Весной Ксюта еще раз пришла на это место и снова вынула рубашку из дупла. Теперь ковбойка была оттаявшая, пропахшая мокрым деревом, как бы совсем забывшая запах своего прежнего хозяина. Ксюта тоже почти забыла про него, думая только о торкавшемся в ней ребенке, и существование рубашки даже мешало ей. Ксюта подошла к реке, по которой плыли, крутясь и переворачиваясь, последние куски льда, и, сильно размахнувшись, бросила ковбойку. Ковбойка упала на небольшую сероватую льдину, почти накрыв ее и загребая клетчатыми рукавами воду. Льдина вместе с ковбойкой сначала плыла медленно, будто нехотя, но затем ее подхватила быстрина, завертела, закружила, и потемневший от воды рукав, наткнувшись на порог, взметнулся на мгновение, будто прощаясь, а потом скрылся за поворотом.
Когда Ксюта бухнулась Ивану Кузьмичу в ноги и сказала, что беременна, старик был потрясен: ведь Ксюта в деревню почти не ходила и всегда была у него на глазах.
— Кто? — захрипел он с чувством не испытанного раньше позора. — Кто?!
Ксюта молчала. Она не могла сказать ему, что даже не знает имени этого человека. От этого ее позор был бы еще большим в глазах отца. Ксюта стояла перед Иваном Кузьмичом на коленях и только заслоняла руками живот.
— Гришка, шофер? — яростно крикнул Иван Кузьмич. — Этот паскудник?
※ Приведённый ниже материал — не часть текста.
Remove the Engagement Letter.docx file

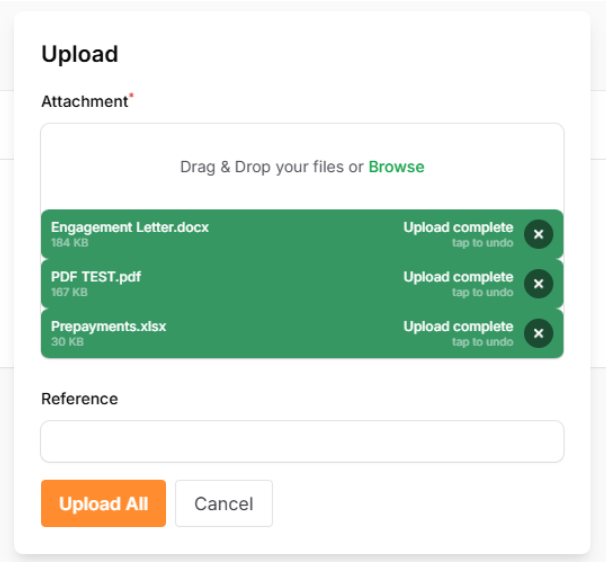(x=538, y=234)
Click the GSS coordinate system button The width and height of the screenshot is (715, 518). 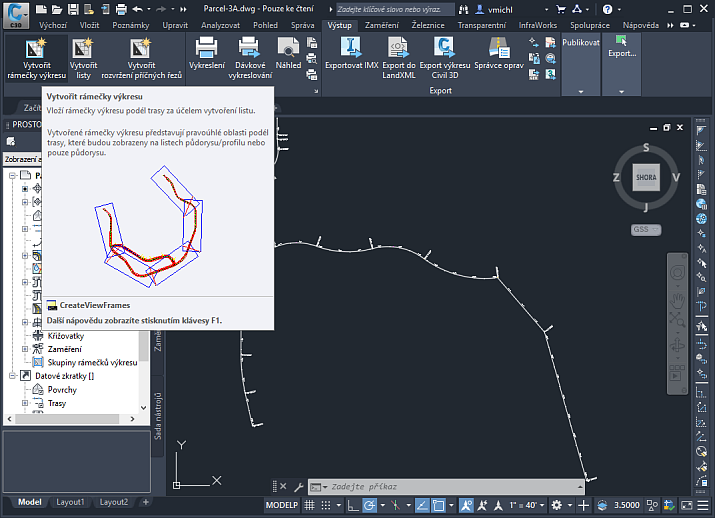point(645,229)
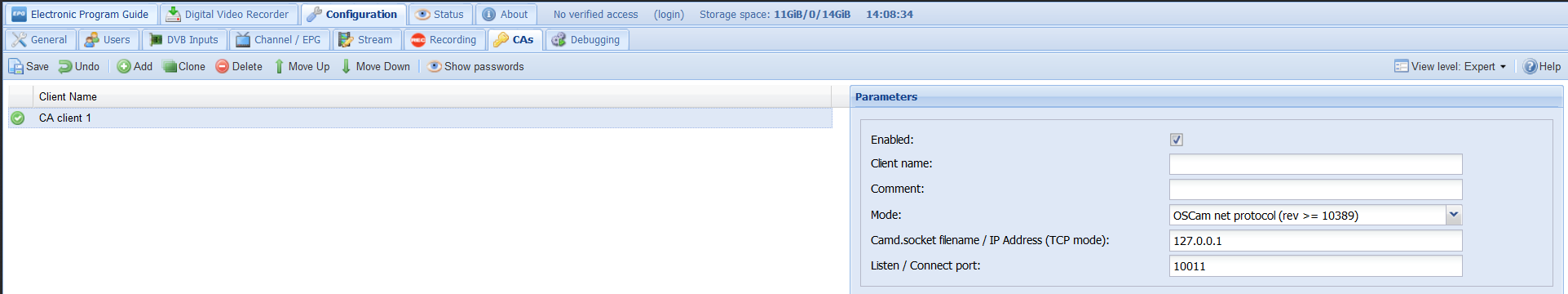This screenshot has width=1568, height=294.
Task: Open the View level Expert dropdown
Action: pyautogui.click(x=1451, y=67)
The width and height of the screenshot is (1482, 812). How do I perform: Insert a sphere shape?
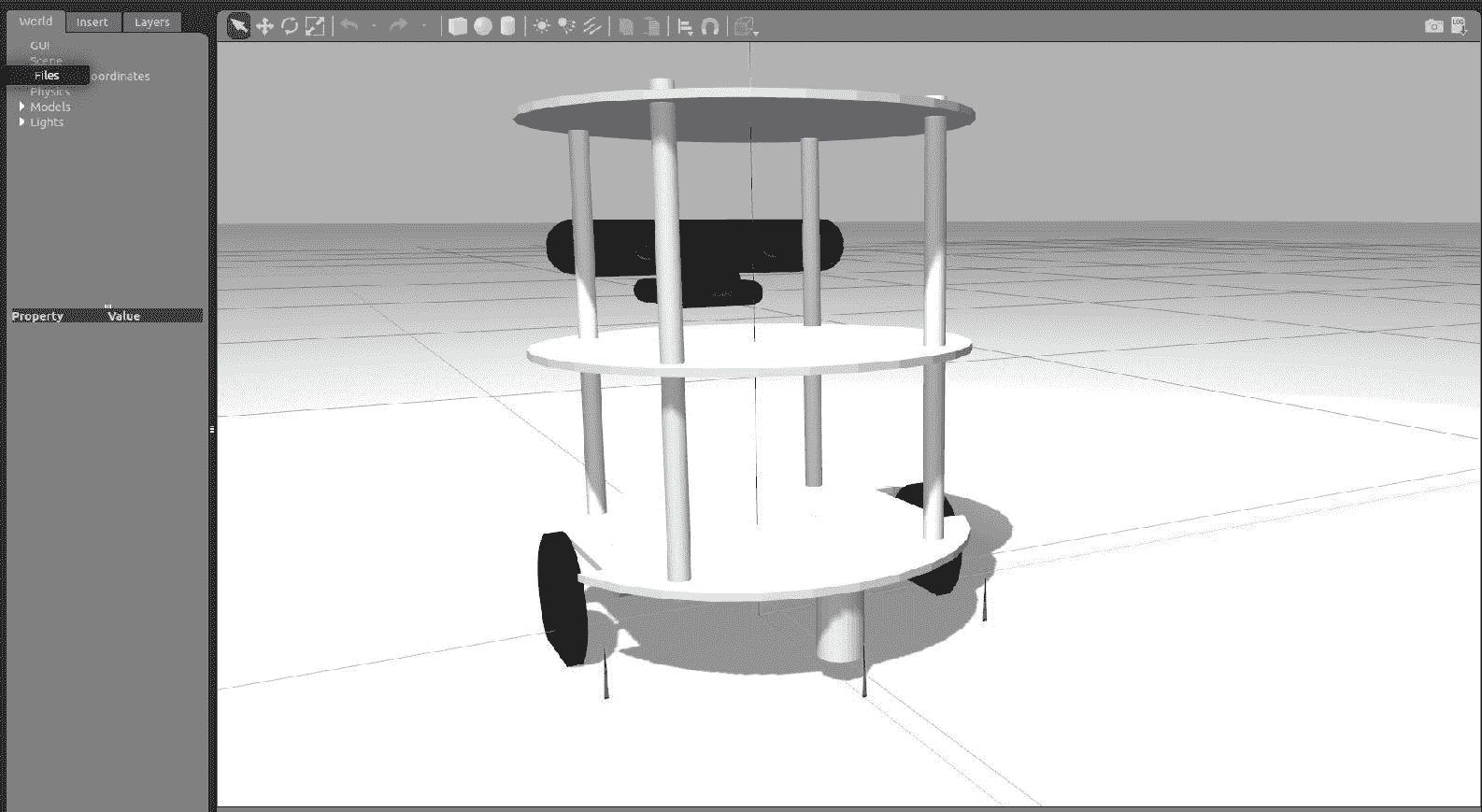482,26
Убью…
— Не он… не он… — зарыдала Ксюта, хватая отца за сапоги.
— Ну не Тихон же… — вспомнил старик Беломестных про ягодного уполномоченного и вдруг сообразил: «А ведь он, старый хрыч, еще по бабам шляется». Иван Кузьмич схватил Ксюту за волосы и притянул к себе, пугая налившимися кровью глазами: — Тихон?!
И Ксюта, сама не понимая того, что делает, пытаясь каким угодно образом отделаться от жестокого отцовского допроса, лишь бы не проговориться, как было все на самом деле, прошептала:
— Он…
Иван Кузьмич задохнулся от ненависти и омерзения, представив вместе со своей дочерью пузатого шестидесятилетнего ягодного уполномоченного, пропахшего «ессенцией». Устойчивый, крепко сколоченный Иваном Кузьмичом мир его жизни вдвоем с дочерью развалился, рассыпался, осталось лишь чувство неизбывного срама.
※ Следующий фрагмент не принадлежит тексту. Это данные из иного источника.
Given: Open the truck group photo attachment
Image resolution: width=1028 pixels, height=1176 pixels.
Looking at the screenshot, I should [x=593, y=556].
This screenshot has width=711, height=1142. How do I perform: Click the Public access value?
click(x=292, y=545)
Велел он Ксюте собрать пожитки, отвез ее на бричке в старозиминскую больницу, не уронив ни единого слова, и лишь сказал на прощание:
— Вот тебе паспорт. Вот деньги на перво время. Дорогу ко мне забудь. Я тебе не отец, ты мне не дочь.
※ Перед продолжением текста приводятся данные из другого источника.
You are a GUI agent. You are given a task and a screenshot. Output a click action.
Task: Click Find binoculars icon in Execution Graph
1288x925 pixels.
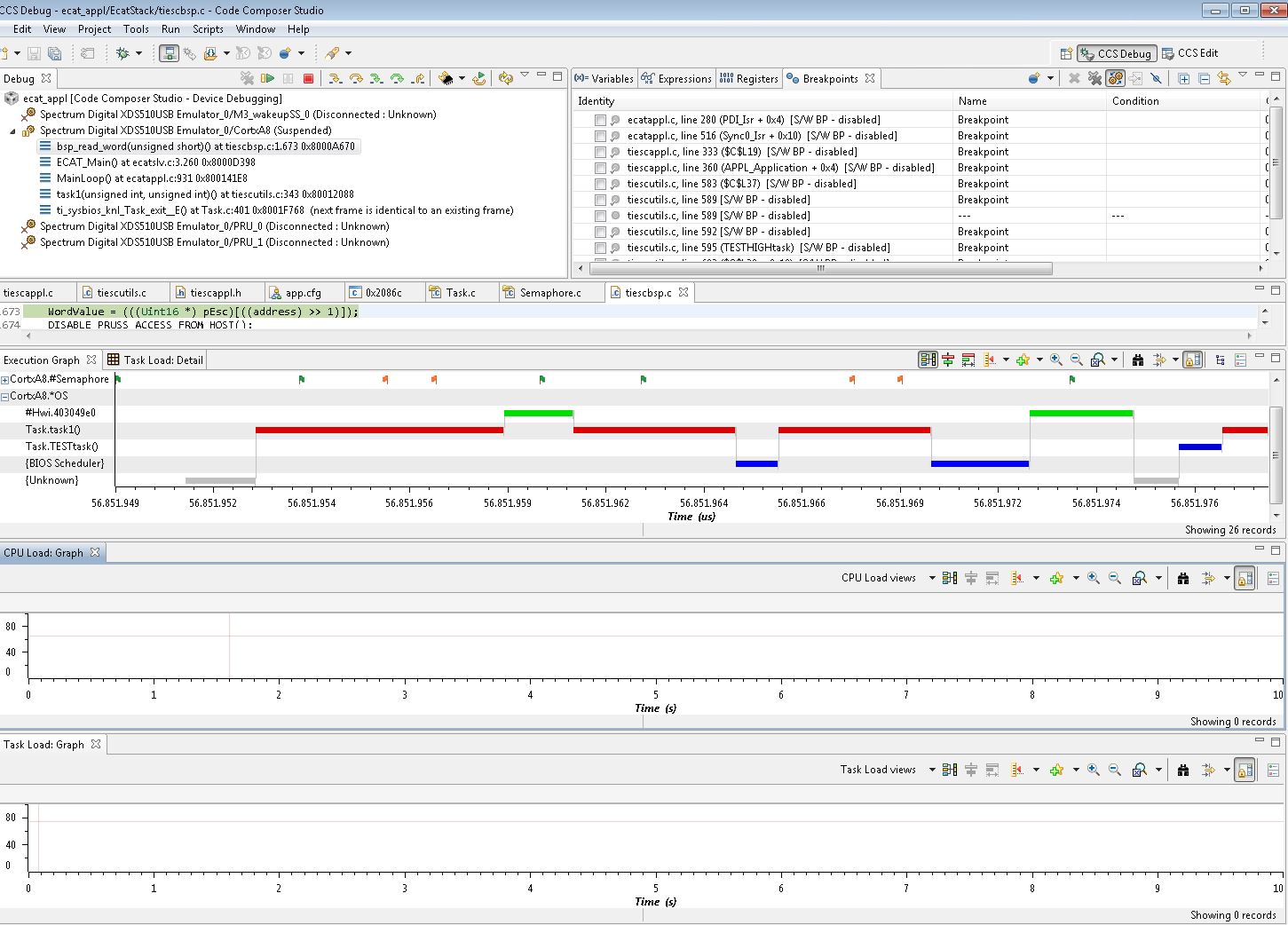coord(1137,360)
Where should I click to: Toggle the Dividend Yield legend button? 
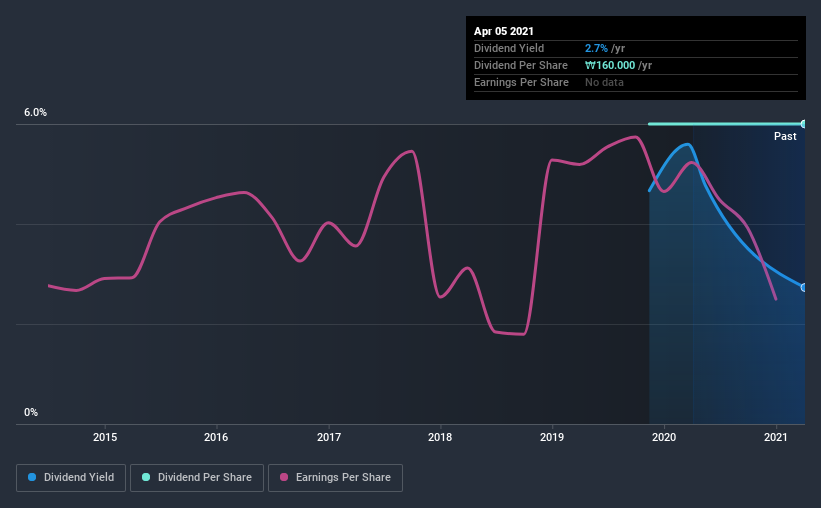coord(71,478)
Затем Иван Кузьмич подъехал к дому ягодного уполномоченного, привязал коня к телеграфному столбу и вошел во двор с дробовиком. Время уже было сумеречное, и в раскрытом окне горел свет, слышались голоса. Иван Кузьмич, сминая заботливо высаженные хозяином георгины, подошел к окну неслышными шагами.
Ягодный уполномоченный в нижней рубашке и в кальсонах и дородная, расплывшаяся его жена в бигудях и полураспахнутом халате, из которого выглядывали желтоватые жирные груди, сидели за столом перед самоваром и пили чай внакладку, одновременно играя в подкидного. Лица у обоих были покрыты бисеринками пота и выражали добродушное лукавство.
— А я вашу трефоночку козырной шестерочкой, Полина Харитоновна… — с чувством превосходства скалился ягодный уполномоченный.
— А у меня для вас, Тихон Тихонович, и трефовая шестерочка найдется… Придется вам козырного тузика на нее покласть… — ехидничала жена.